A 8,500-carat carved ruby sculpture and the 2011 Delaware heist that swallowed it

Legend, lore & famous stonesView in dictionary · 466 words

The Liberty Bell Ruby is a sculpted ruby carving in the form of the Philadelphia Liberty Bell, weighing approximately 8,500 carats and reported as the largest mined ruby in the world. The carving was executed in the 1970s from rough material reportedly sourced from East Africa, and is set with around fifty diamonds. It was commissioned by Beverly Hills jeweller Kazanjian Brothers, and for several decades was loaned to public exhibition and used as a centrepiece in promotional displays around national American themes.

Material and form

The carving is a corundum mass and not a faceted gemstone in the ordinary sense. Its trade significance lies more in its scale than in its colour: at thousands of carats the working surface is large enough that local colour zoning, silk and crystalline irregularity are visible to the unaided eye, and assessment of such an object proceeds along the lines applied to gem-quality carved sculpture rather than to faceted stones. The form references the cracked Liberty Bell on the eastern end of Independence Mall in Philadelphia, including a representation of the Bell's famous longitudinal split.

The 2011 theft

The carving entered the news cycle in March 2011 when it was stolen during an armed robbery at the Kazanjian Brothers showroom in Wilmington, Delaware. Three armed men removed the carving and other goods. The case attracted federal attention because of the value at stake, reported variously between two and three million US dollars, and because of the cultural recognisability of the object. The carving was not recovered in the immediate aftermath of the heist and the matter remained an open law-enforcement file for an extended period.

Trade significance

The Liberty Bell Ruby occupies an unusual category in the trade. It is famous more as a marketing object and as a record-carrying carving than as a gemmologically remarkable specimen, and the ruby community has not historically treated it as a benchmark stone in the same manner as the Sunrise Ruby, the De Long Star Ruby or the Mogok pigeon-blood corundum standard. Its recurring appearances in popular write-ups about the largest gemstones, however, mean that working dealers will encounter the name in client questions and should be able to place it accurately: a large East African-origin ruby carving, of presentation rather than wearable form, with a complicated post-2011 location history.

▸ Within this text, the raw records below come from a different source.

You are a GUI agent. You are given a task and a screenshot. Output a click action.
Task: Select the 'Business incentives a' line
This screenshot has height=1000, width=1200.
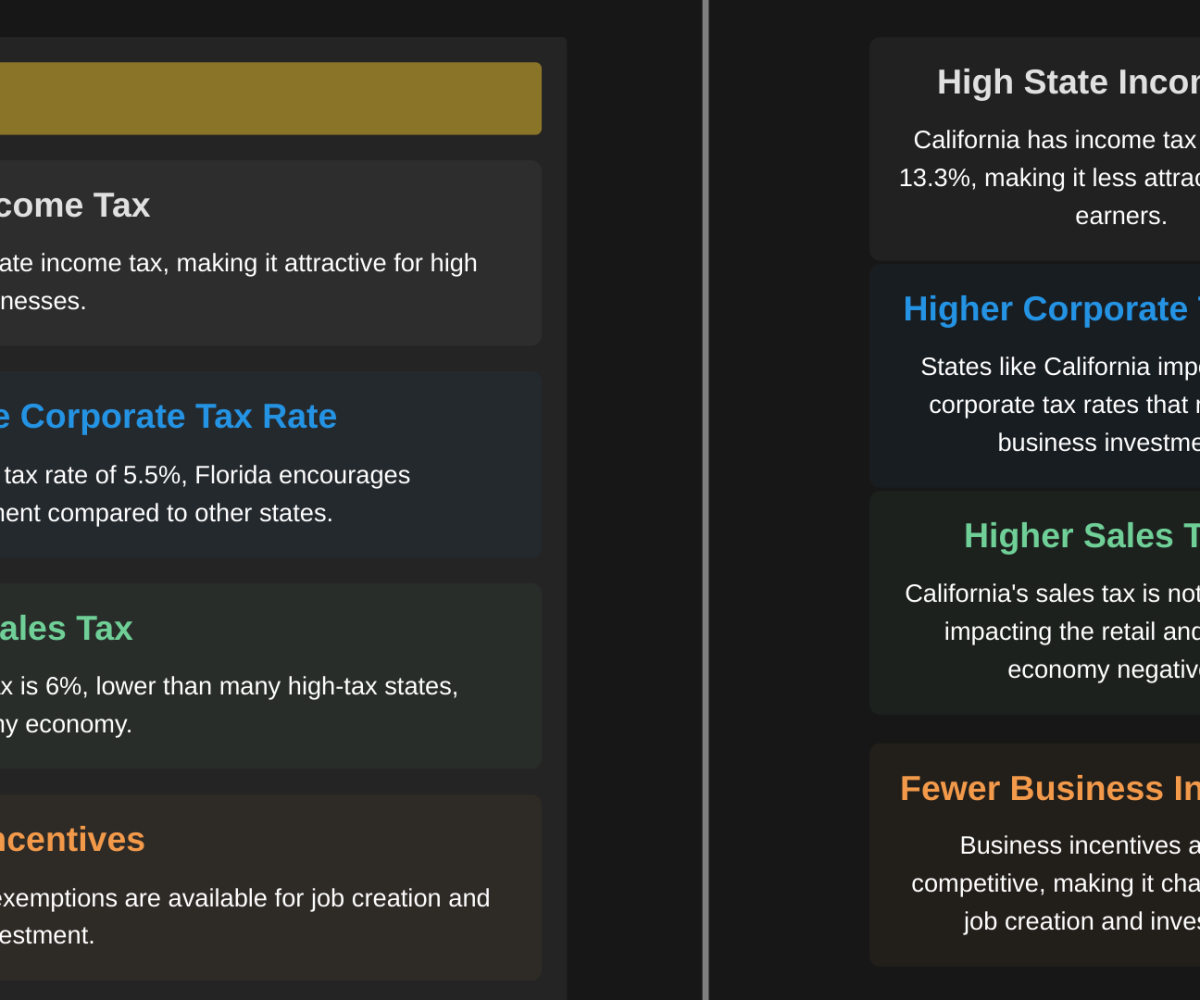1079,846
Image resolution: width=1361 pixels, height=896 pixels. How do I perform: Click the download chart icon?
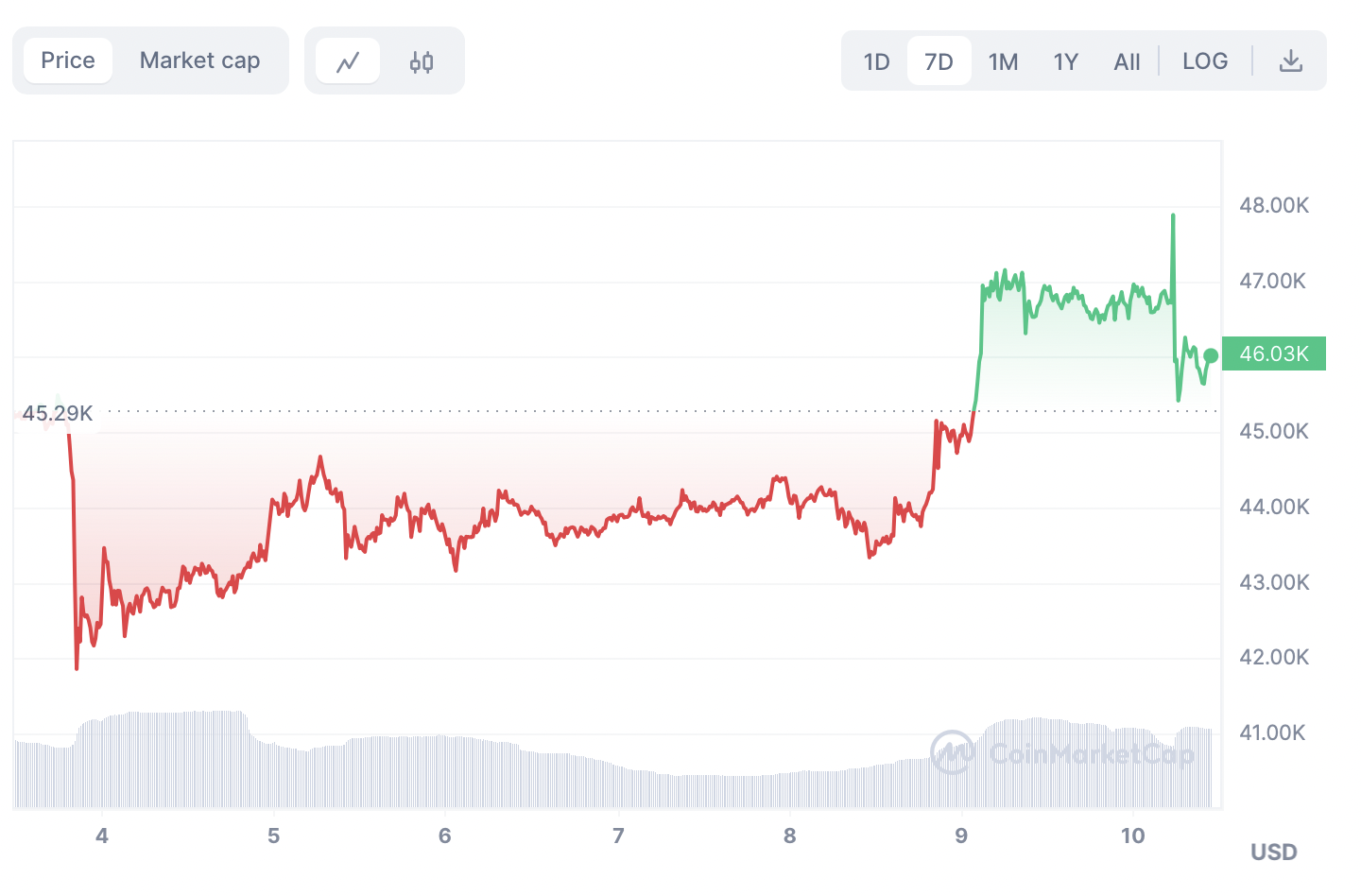(1290, 61)
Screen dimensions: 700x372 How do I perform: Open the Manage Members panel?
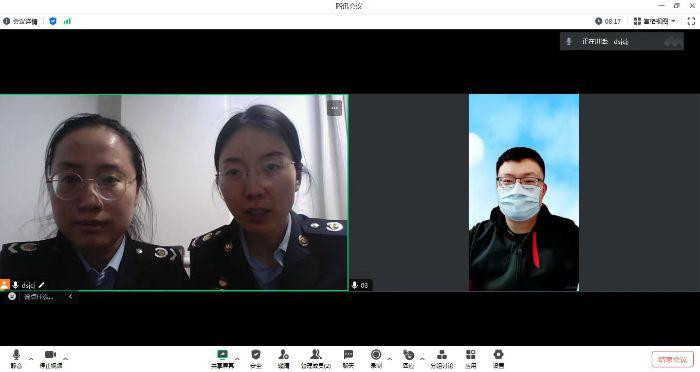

What the Liberty Bell Ruby is not

It should not be confused with the older Liberty Bell, the iron-and-bronze bell of Independence Hall, nor with the various other patriotic-themed gem carvings that circulated through the same Beverly Hills workshop. It also should not be cited as a Burmese ruby; published trade accounts place the rough source in Africa, and the carving's date in the 1970s makes a Mogok provenance for material at this scale difficult to defend.